**The problem**
Below are the entries; return exactly the line with "[Youtube] (94, 2473)" and every later line, without anything else.

**Material provided**

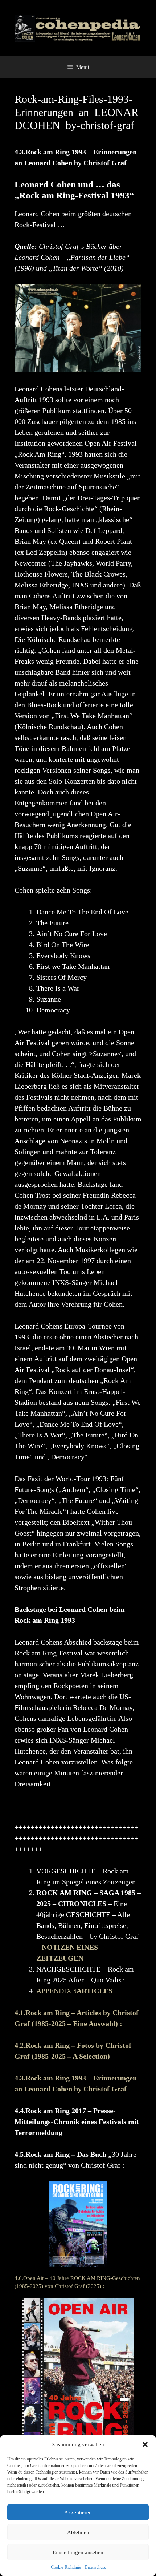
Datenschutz (95, 2567)
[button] (145, 2444)
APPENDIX (74, 1991)
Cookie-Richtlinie (66, 2567)
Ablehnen (78, 2532)
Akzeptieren (78, 2512)
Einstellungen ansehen (78, 2552)
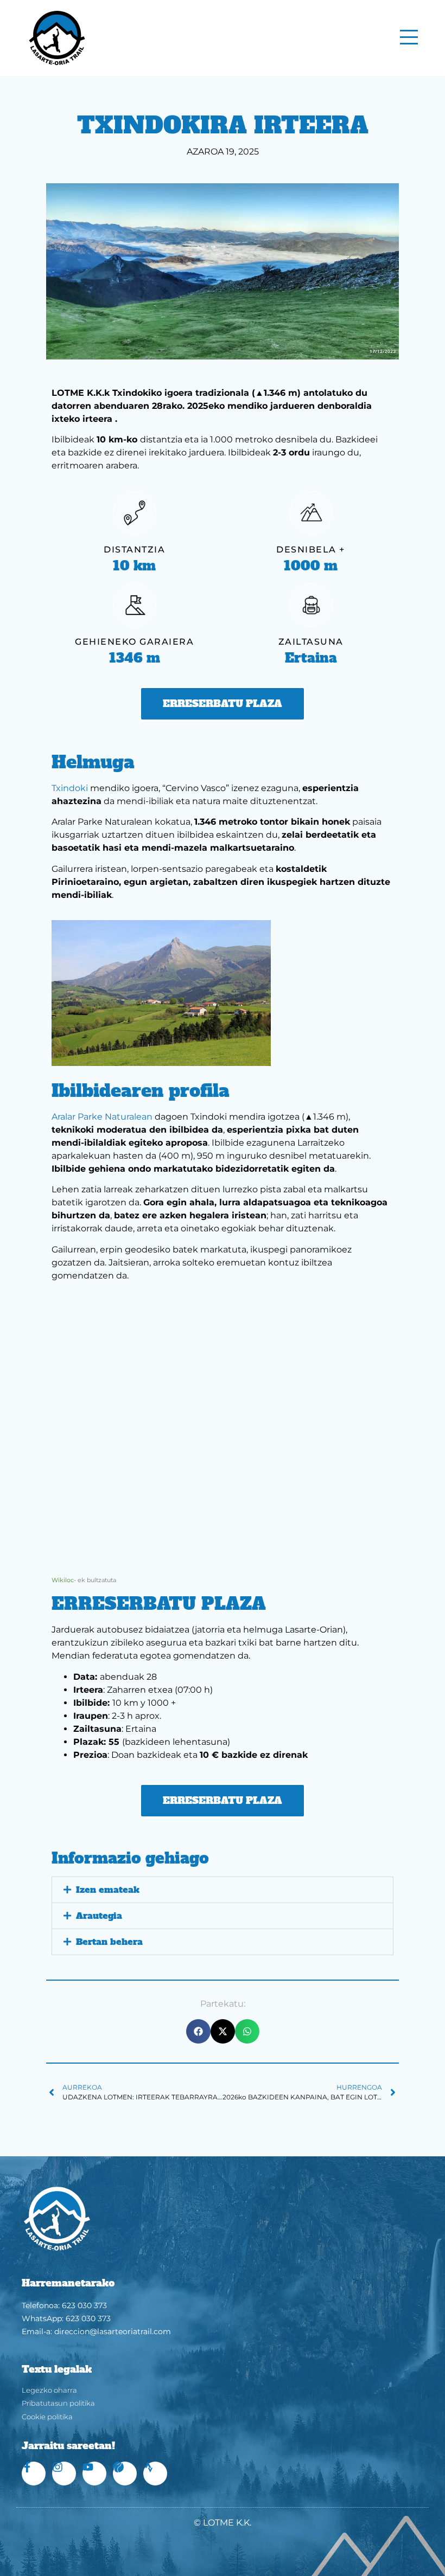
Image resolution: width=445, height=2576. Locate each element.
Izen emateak (107, 1890)
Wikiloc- (64, 1580)
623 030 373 (84, 2305)
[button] (222, 1890)
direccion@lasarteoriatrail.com (112, 2331)
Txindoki (70, 788)
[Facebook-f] (34, 2473)
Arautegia (99, 1916)
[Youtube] (94, 2473)
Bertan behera (109, 1942)
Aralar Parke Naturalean (103, 1117)
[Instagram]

**Output below**
[Youtube] (94, 2473)
Bertan behera (109, 1942)
Aralar Parke Naturalean (103, 1117)
[Instagram]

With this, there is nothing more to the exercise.